• _DIRECTIONS_: Copy the lines again, requests included, starting at the line with "For each provided" and going through the last line, and scale every coordinate in the answers by 2, rounding to whole numbers with halves rounded up. Leave out the pictures and any line outside that range.

• _PROVIDED MATERIAL_:
# # #

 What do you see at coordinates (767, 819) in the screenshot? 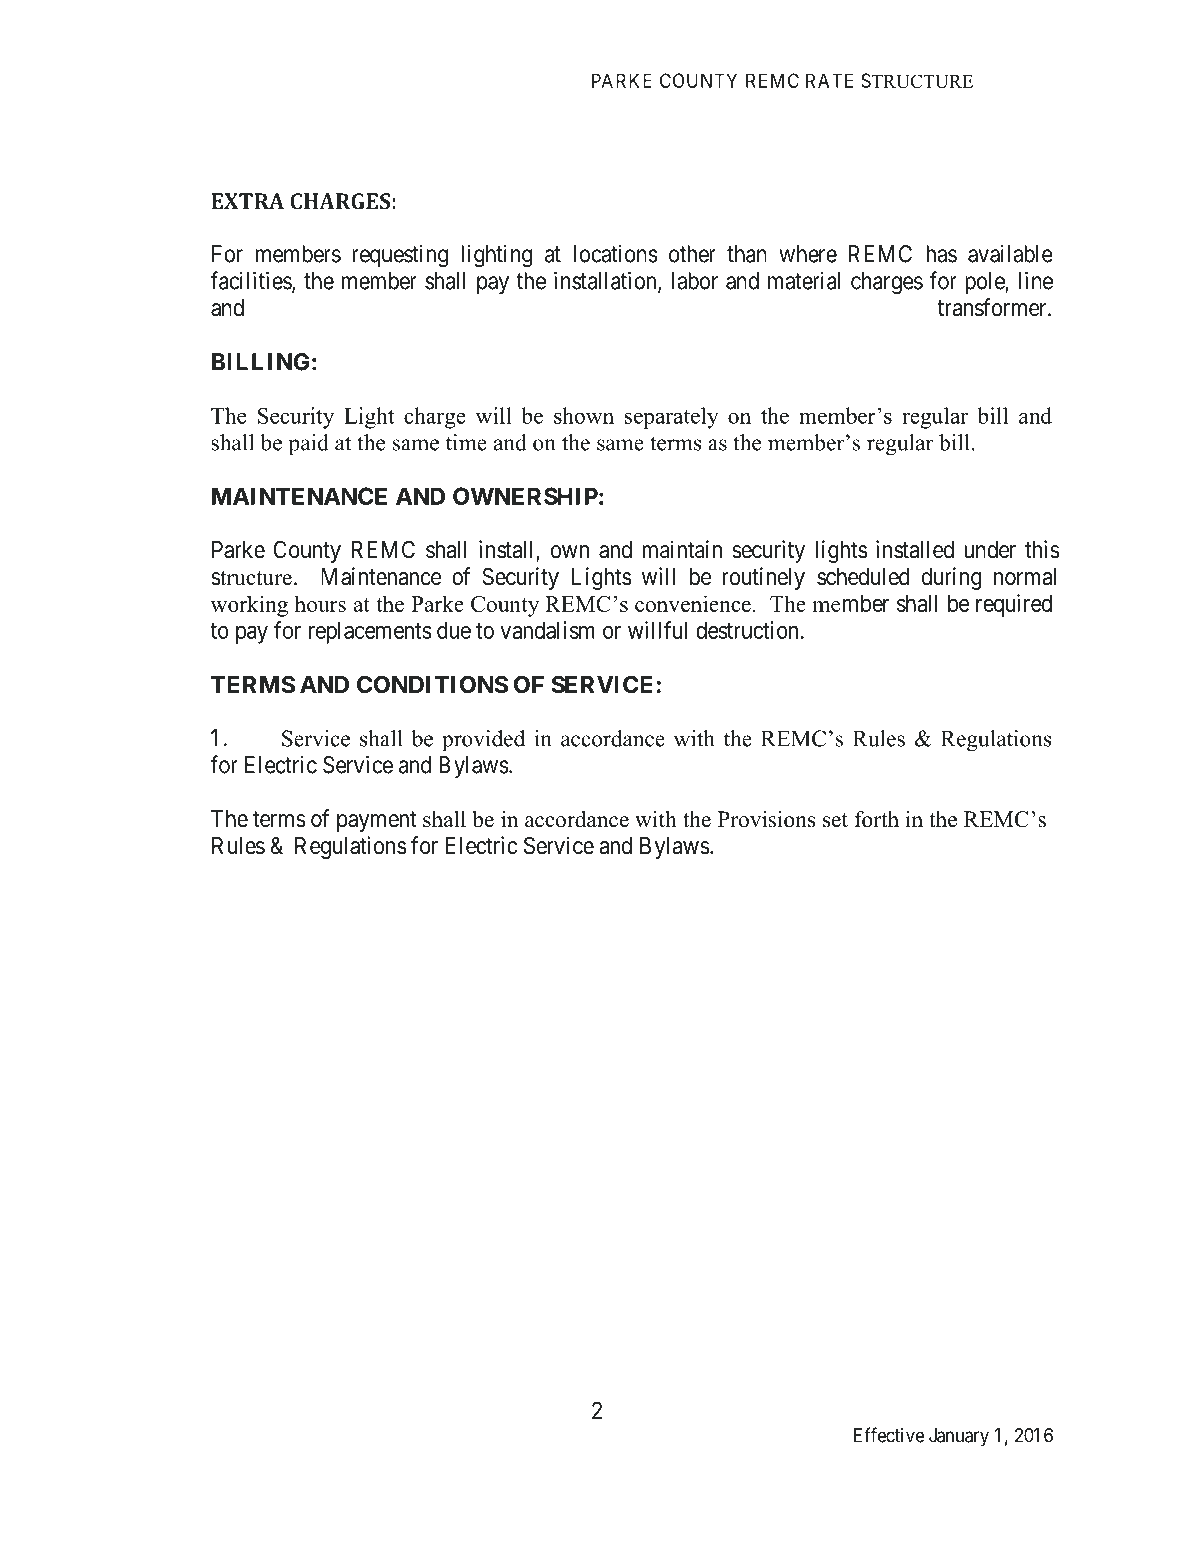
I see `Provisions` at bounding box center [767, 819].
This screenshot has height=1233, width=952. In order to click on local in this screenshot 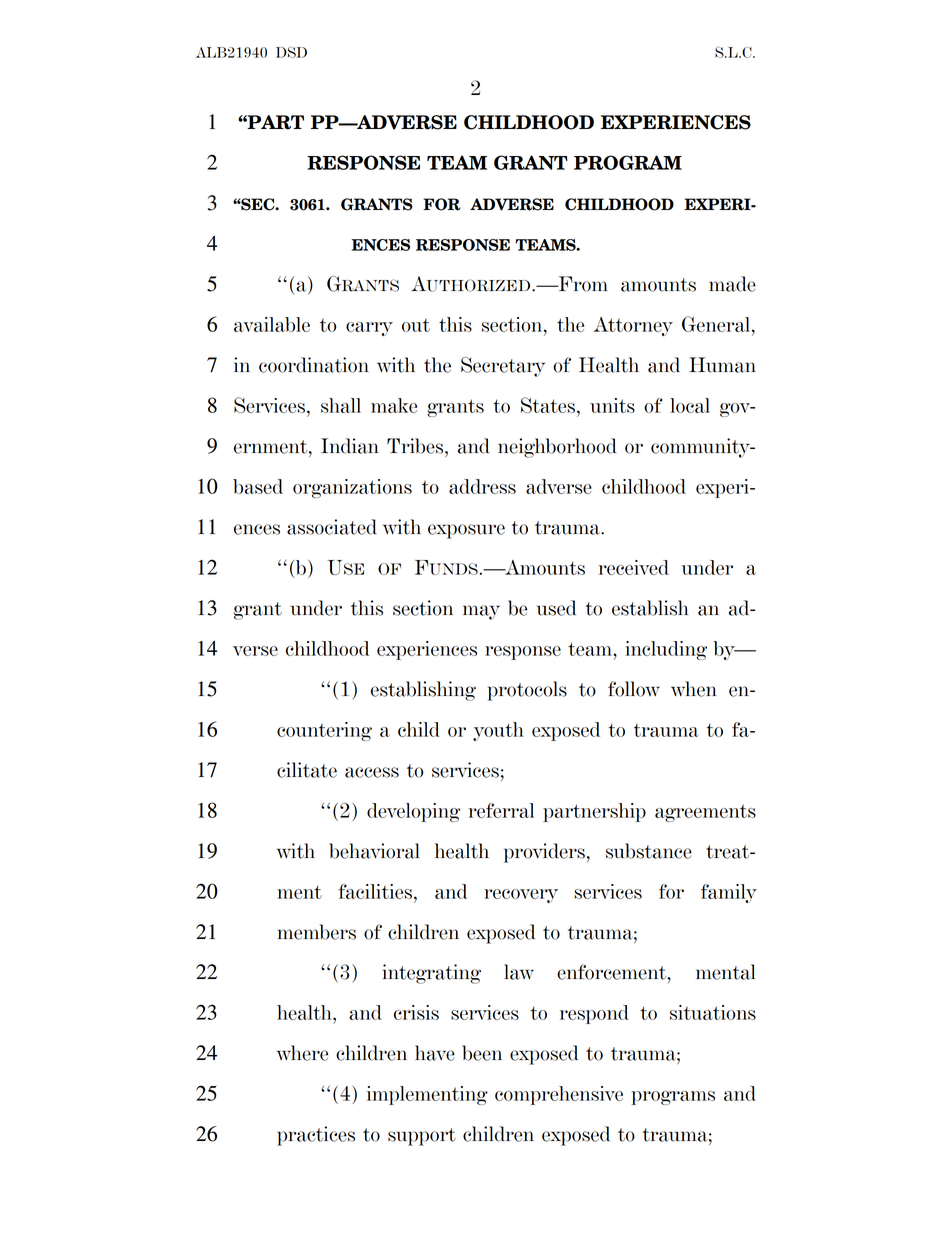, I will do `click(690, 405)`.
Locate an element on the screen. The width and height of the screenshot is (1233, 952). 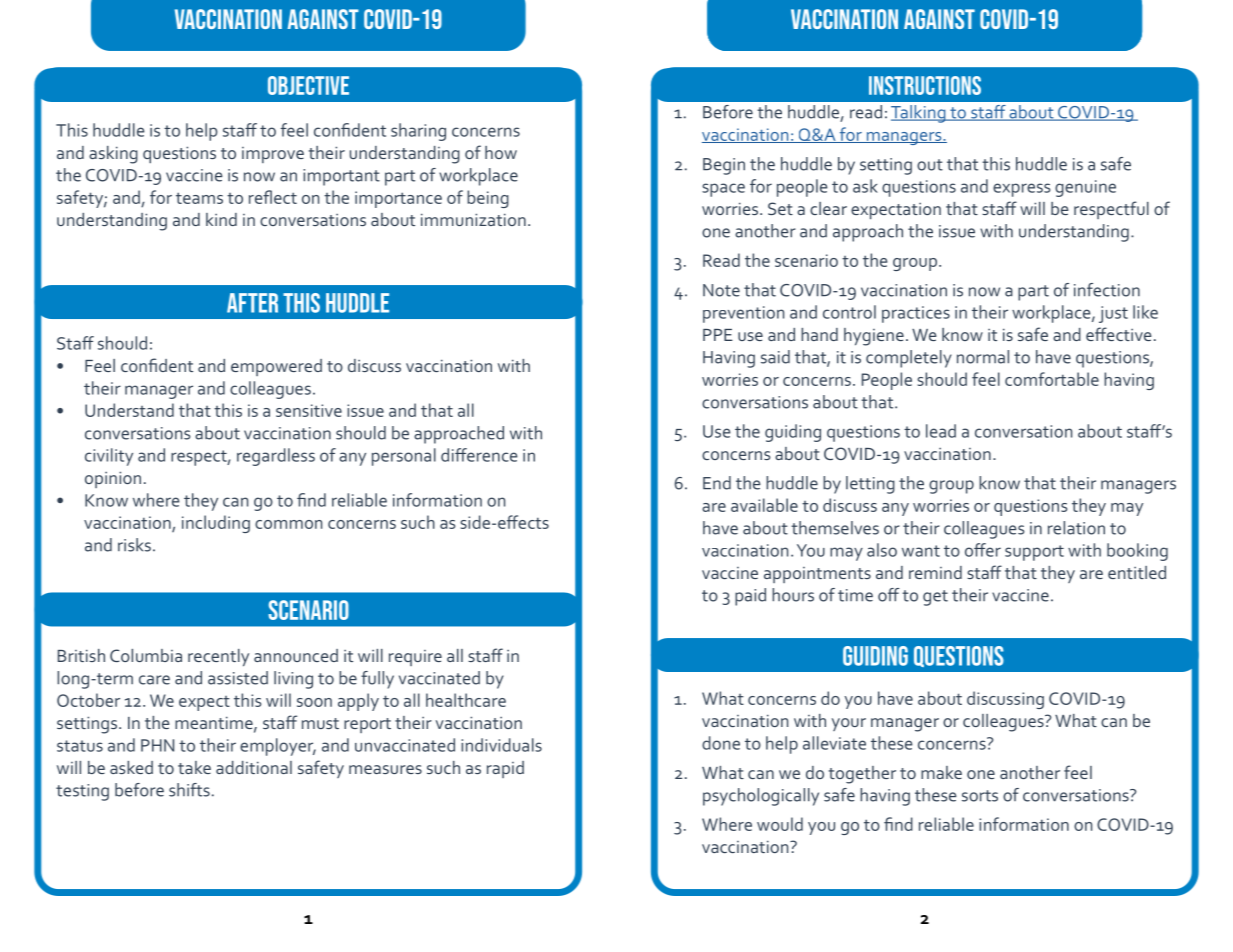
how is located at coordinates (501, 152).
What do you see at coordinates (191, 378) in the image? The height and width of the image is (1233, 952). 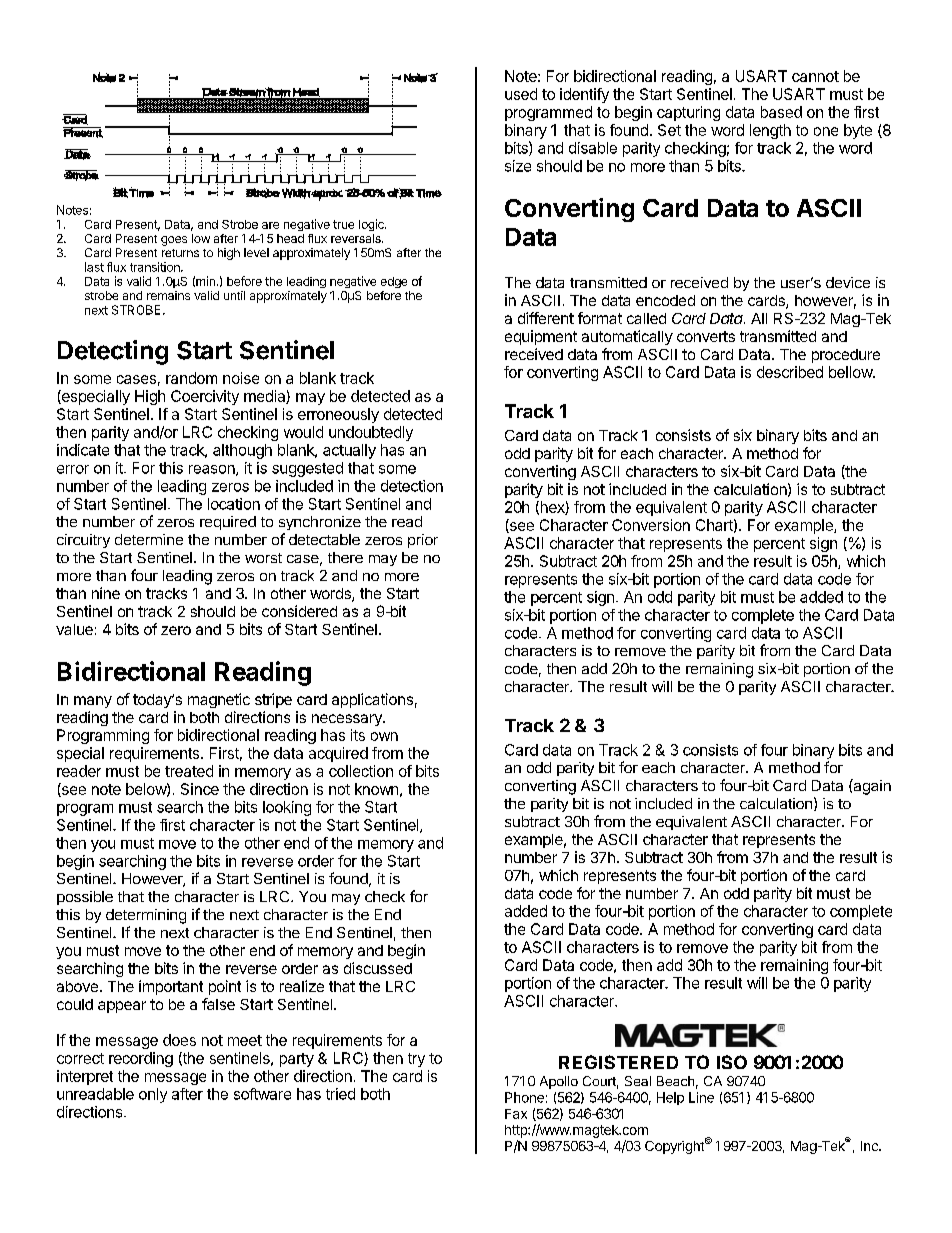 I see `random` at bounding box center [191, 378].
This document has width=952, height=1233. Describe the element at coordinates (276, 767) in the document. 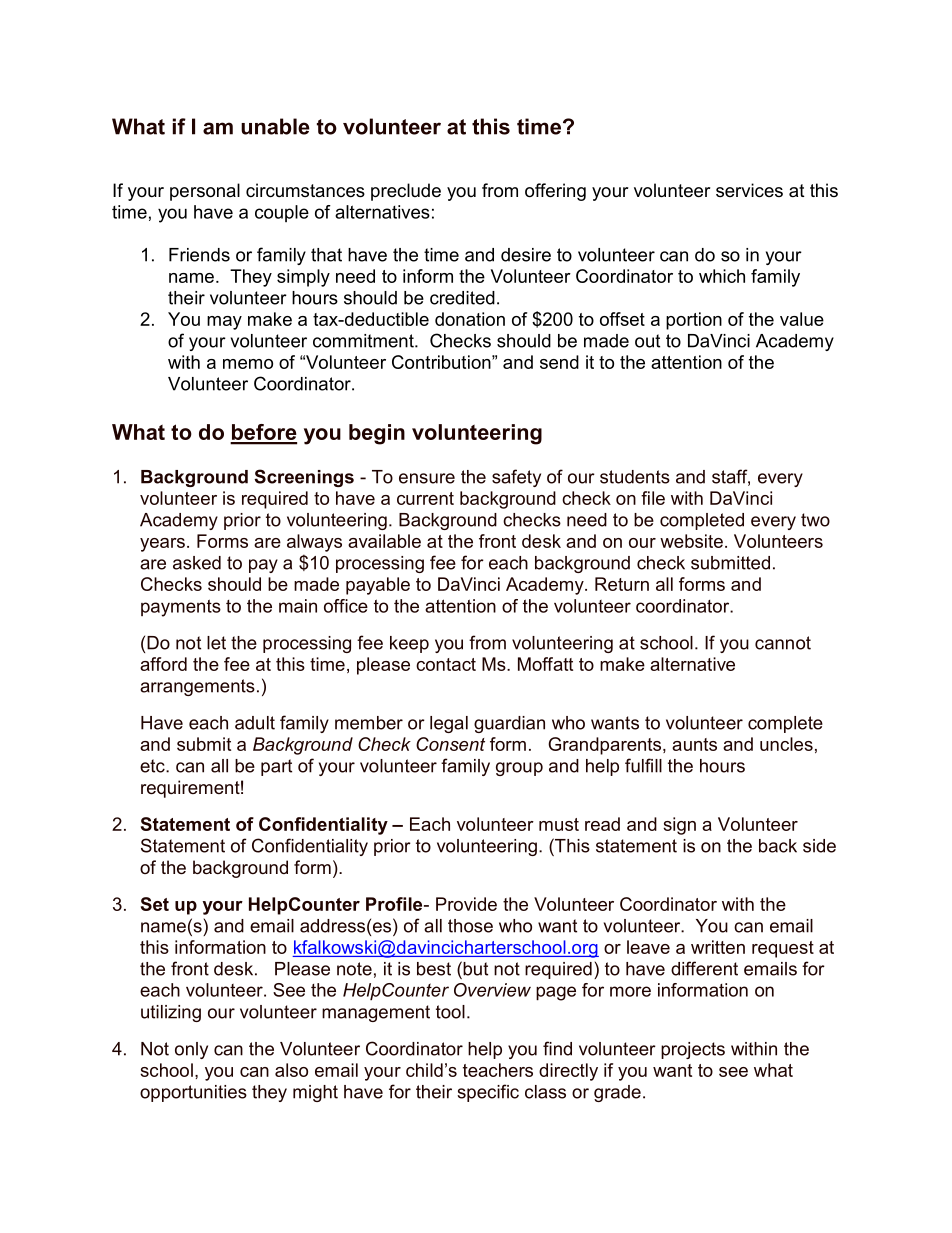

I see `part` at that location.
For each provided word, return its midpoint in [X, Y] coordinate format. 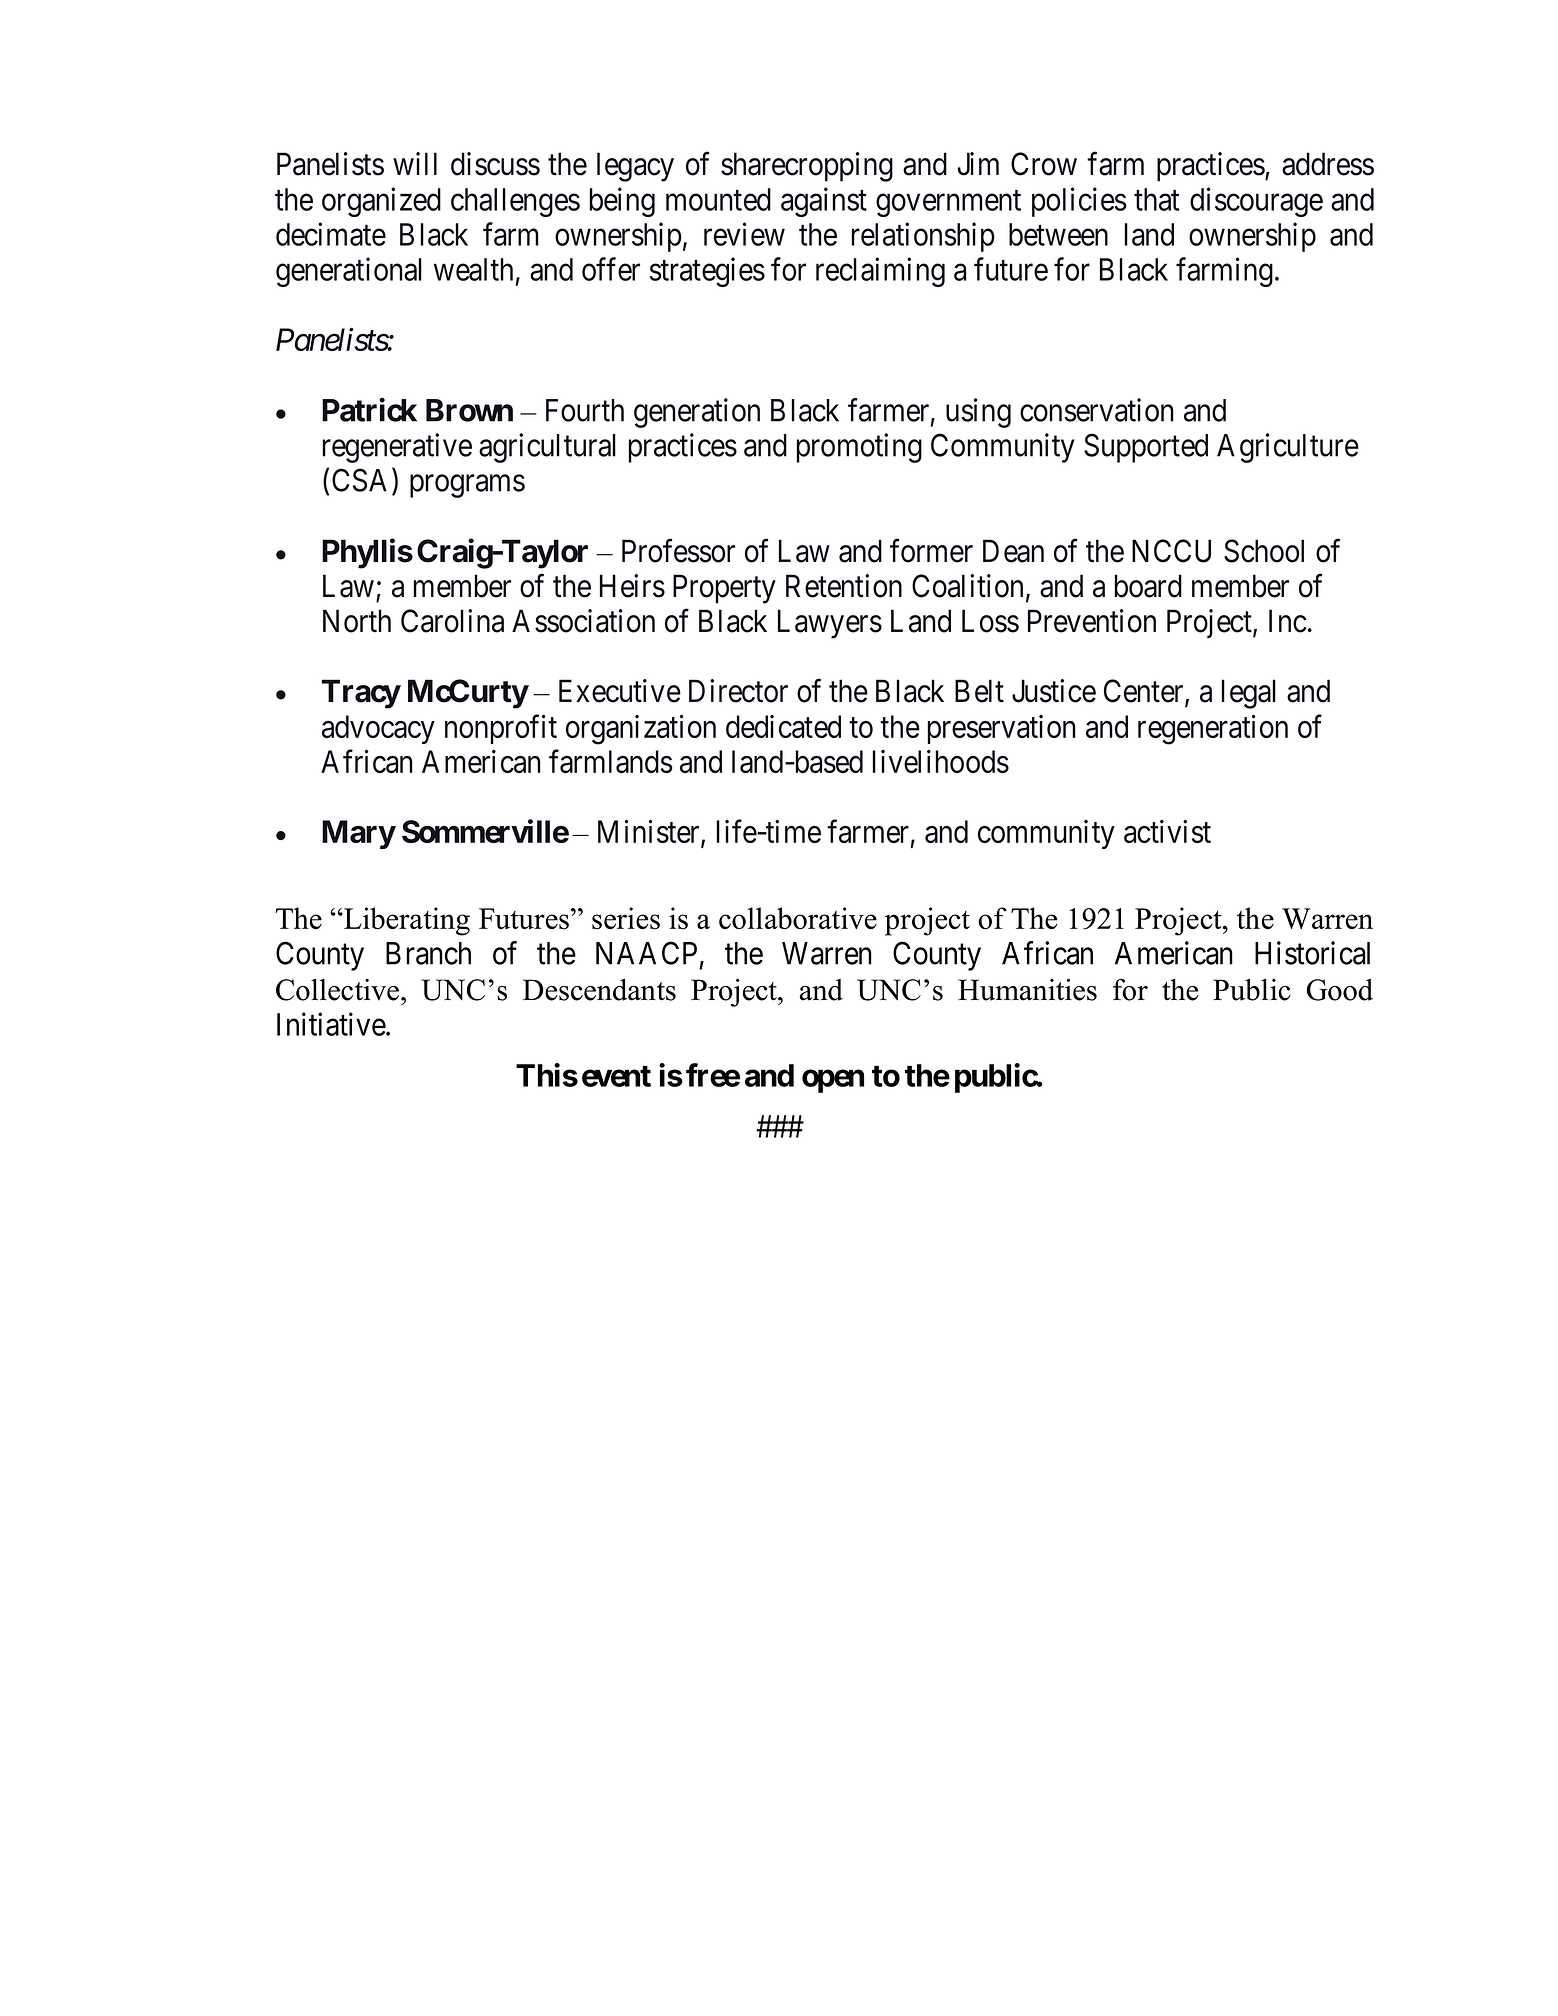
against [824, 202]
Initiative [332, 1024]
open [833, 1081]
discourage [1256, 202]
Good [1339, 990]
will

# # #

• _RESULT_:
For each provided word, return its midpoint in [X, Y] coordinate format. 
against [1648, 404]
Initiative [664, 2048]
open [1666, 2162]
discourage [2512, 404]
Good [2678, 1980]
will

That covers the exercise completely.